» Exercise description
Each entry below is to be printed verbatim.

» Records to use
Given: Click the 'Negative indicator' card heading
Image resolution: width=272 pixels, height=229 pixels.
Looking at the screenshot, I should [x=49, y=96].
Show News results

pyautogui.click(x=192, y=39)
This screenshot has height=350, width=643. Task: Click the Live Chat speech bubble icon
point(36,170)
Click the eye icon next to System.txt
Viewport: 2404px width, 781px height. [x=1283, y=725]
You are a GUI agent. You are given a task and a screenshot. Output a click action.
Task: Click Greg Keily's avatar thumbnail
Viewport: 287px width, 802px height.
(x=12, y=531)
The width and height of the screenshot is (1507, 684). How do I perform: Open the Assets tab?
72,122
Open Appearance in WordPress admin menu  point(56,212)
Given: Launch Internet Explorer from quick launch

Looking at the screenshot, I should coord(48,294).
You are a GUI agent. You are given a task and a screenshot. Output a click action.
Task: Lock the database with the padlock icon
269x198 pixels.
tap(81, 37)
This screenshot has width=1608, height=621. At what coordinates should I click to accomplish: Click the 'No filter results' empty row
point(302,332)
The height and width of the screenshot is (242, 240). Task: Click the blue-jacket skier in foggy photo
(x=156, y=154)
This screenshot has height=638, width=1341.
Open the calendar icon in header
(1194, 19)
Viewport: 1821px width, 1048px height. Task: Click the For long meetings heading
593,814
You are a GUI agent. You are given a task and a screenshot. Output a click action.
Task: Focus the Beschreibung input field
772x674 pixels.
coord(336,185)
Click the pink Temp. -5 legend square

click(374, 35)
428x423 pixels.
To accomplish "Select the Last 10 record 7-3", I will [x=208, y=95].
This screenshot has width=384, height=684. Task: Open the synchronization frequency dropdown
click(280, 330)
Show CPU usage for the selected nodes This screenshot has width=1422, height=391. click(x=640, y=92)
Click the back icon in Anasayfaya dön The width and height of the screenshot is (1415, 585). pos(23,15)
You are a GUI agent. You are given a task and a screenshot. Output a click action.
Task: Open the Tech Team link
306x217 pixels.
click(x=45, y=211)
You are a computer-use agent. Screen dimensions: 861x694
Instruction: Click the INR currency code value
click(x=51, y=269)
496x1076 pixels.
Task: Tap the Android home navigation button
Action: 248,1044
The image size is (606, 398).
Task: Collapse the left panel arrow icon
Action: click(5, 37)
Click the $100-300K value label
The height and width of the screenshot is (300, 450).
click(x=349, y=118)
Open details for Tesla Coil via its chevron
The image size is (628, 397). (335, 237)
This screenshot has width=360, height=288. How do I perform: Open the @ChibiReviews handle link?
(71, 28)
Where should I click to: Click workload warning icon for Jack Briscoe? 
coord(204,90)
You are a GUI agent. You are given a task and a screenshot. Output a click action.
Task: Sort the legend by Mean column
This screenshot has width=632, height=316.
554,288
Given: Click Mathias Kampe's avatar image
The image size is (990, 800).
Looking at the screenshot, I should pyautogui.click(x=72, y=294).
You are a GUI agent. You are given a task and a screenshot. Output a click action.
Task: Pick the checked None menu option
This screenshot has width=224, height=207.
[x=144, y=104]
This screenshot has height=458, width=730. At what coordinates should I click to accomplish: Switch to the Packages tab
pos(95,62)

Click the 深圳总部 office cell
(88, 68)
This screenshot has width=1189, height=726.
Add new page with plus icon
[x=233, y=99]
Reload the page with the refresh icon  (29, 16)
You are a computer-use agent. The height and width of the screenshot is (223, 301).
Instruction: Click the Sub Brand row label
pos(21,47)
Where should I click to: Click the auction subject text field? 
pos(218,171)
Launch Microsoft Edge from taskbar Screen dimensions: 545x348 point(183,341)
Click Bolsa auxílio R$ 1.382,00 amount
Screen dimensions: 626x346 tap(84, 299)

» Finished exercise
Given: Click the 'Negative indicator' card heading
Image resolution: width=272 pixels, height=229 pixels.
Looking at the screenshot, I should [x=49, y=96].
Show News results

pyautogui.click(x=192, y=39)
This screenshot has height=350, width=643. Task: Click the Live Chat speech bubble icon
point(36,170)
Click the eye icon next to System.txt
Viewport: 2404px width, 781px height. [x=1283, y=725]
You are a GUI agent. You are given a task and a screenshot. Output a click action.
Task: Click Greg Keily's avatar thumbnail
Viewport: 287px width, 802px height.
(x=12, y=531)
The width and height of the screenshot is (1507, 684). How do I perform: Open the Assets tab?
72,122
Open Appearance in WordPress admin menu  point(56,212)
Given: Launch Internet Explorer from quick launch

Looking at the screenshot, I should coord(48,294).
You are a GUI agent. You are given a task and a screenshot. Output a click action.
Task: Lock the database with the padlock icon
269x198 pixels.
tap(81, 37)
This screenshot has width=1608, height=621. At what coordinates should I click to accomplish: Click the 'No filter results' empty row
point(302,332)
The height and width of the screenshot is (242, 240). Task: Click the blue-jacket skier in foggy photo
(x=156, y=154)
This screenshot has height=638, width=1341.
Open the calendar icon in header
(1194, 19)
Viewport: 1821px width, 1048px height. Task: Click the For long meetings heading
593,814
You are a GUI agent. You are given a task and a screenshot. Output a click action.
Task: Focus the Beschreibung input field
772x674 pixels.
coord(336,185)
Click the pink Temp. -5 legend square

click(374, 35)
428x423 pixels.
To accomplish "Select the Last 10 record 7-3", I will [x=208, y=95].
This screenshot has width=384, height=684. Task: Open the synchronization frequency dropdown
click(280, 330)
Show CPU usage for the selected nodes This screenshot has width=1422, height=391. click(x=640, y=92)
Click the back icon in Anasayfaya dön The width and height of the screenshot is (1415, 585). pos(23,15)
You are a GUI agent. You are given a task and a screenshot. Output a click action.
Task: Open the Tech Team link
306x217 pixels.
click(x=45, y=211)
You are a computer-use agent. Screen dimensions: 861x694
Instruction: Click the INR currency code value
click(x=51, y=269)
496x1076 pixels.
Task: Tap the Android home navigation button
Action: 248,1044
The image size is (606, 398).
Task: Collapse the left panel arrow icon
Action: click(5, 37)
Click the $100-300K value label
The height and width of the screenshot is (300, 450).
click(x=349, y=118)
Open details for Tesla Coil via its chevron
The image size is (628, 397). (335, 237)
This screenshot has width=360, height=288. How do I perform: Open the @ChibiReviews handle link?
(71, 28)
Where should I click to: Click workload warning icon for Jack Briscoe? 
coord(204,90)
You are a GUI agent. You are given a task and a screenshot. Output a click action.
Task: Sort the legend by Mean column
This screenshot has width=632, height=316.
554,288
Given: Click Mathias Kampe's avatar image
The image size is (990, 800).
Looking at the screenshot, I should pyautogui.click(x=72, y=294).
You are a GUI agent. You are given a task and a screenshot. Output a click action.
Task: Pick the checked None menu option
This screenshot has width=224, height=207.
[x=144, y=104]
This screenshot has height=458, width=730. At what coordinates should I click to accomplish: Switch to the Packages tab
pos(95,62)

Click the 深圳总部 office cell
(88, 68)
This screenshot has width=1189, height=726.
Add new page with plus icon
[x=233, y=99]
Reload the page with the refresh icon  (29, 16)
You are a computer-use agent. The height and width of the screenshot is (223, 301).
Instruction: Click the Sub Brand row label
pos(21,47)
Where should I click to: Click the auction subject text field? 
pos(218,171)
Launch Microsoft Edge from taskbar Screen dimensions: 545x348 point(183,341)
Click Bolsa auxílio R$ 1.382,00 amount
Screen dimensions: 626x346 tap(84, 299)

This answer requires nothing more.